Not only does Newsday’s sign-up form ask you for your Optimum ID (username), full name, and address, but they require you to provide the password to your Optimum account.
Not believing my eyes, I called their help number and asked why they didn’t just take the ID and send a confirming e-mail to the user’s account, but was told that no, I had to provide the password to my account.
I told the representative, who I won’t name as this is not her fault, that that was the stupidest thing I’ve heard all day and is really poor from a security standpoint.
She put me on hold and eventually came back to tell me that I did have to provide the password but it’s “encrypted.”
I asked to speak to Newsday’s Chief Security Officer and was told they have none. Gee, what a surprise.
I asked to speak to Newsday’s Chief Privacy Officer and was told they didn’t have one of those, either.

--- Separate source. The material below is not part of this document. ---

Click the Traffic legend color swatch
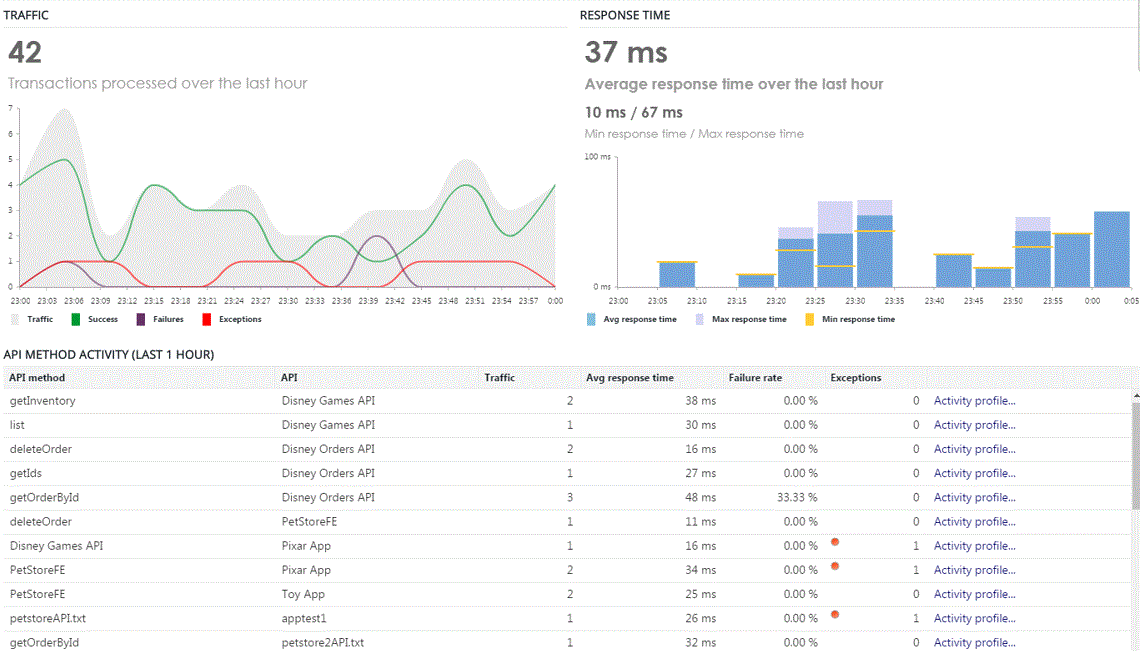The width and height of the screenshot is (1140, 651). pos(14,319)
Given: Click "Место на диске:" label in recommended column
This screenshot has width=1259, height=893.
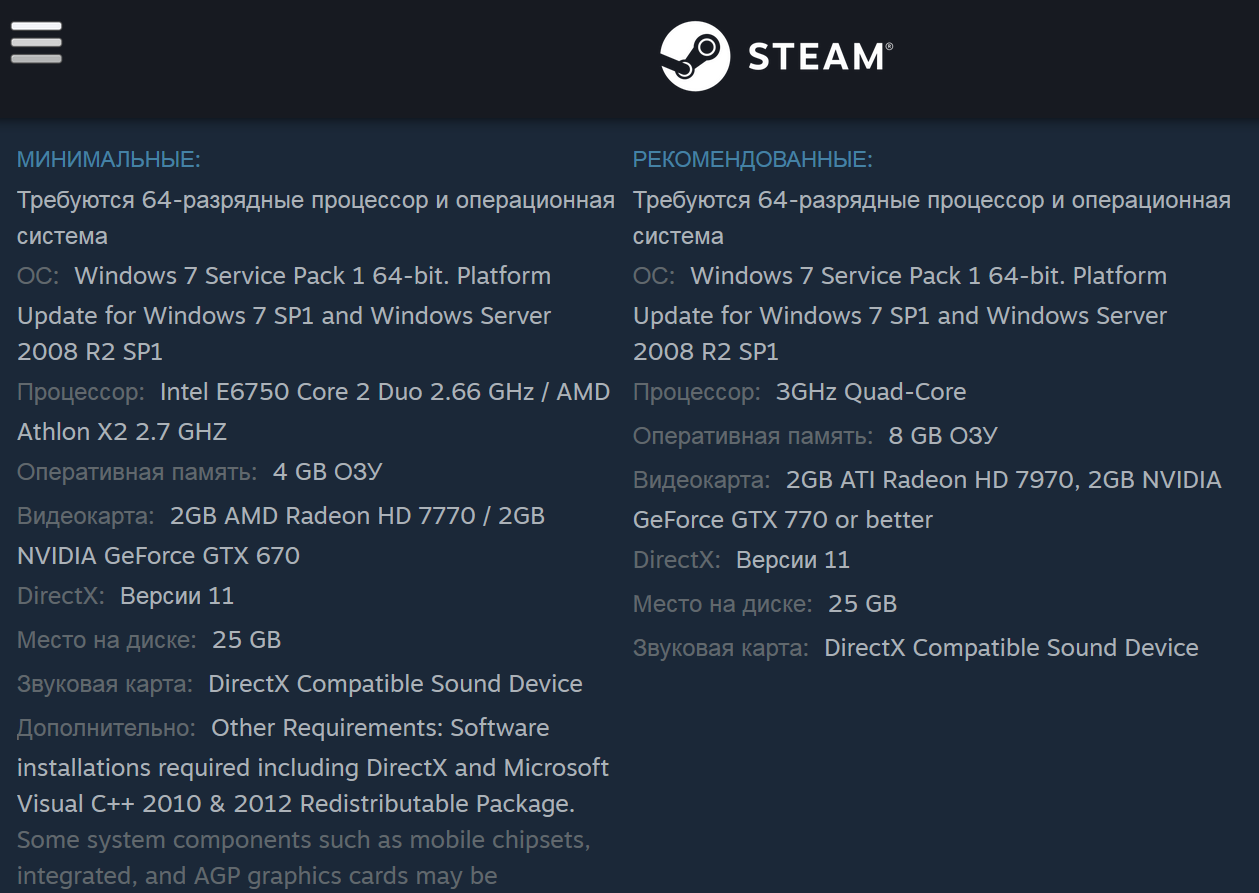Looking at the screenshot, I should coord(723,604).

So I called Optimum Online and asked to speak to their online security office. I posed my question to them and they told me I’d have to take it up with Newsday. Of course, they (Cablevision) own Newsday, so you’d foolishly think they might have some influence or be concerned about passwords being needlessly entered in a subsidiary’s web site, but no, they said I had to take it up with Newsday.
Obviously, I didn’t sign up for digital Newsday today. Shame on them and Cablevision for even requiring the major account password to access the site. What is Cablevision going to do if Newsday gets hacked? Email hundreds of thousands of customers and tell them to change their Optimum Online passwords? And what are they going to do if Newsday is hacked and the hackers decide to decrypt passwords, login to Optimum Online accounts and listen to people’s voicemail or look at their payment arrangements?
Such an unecessary and foolish risk.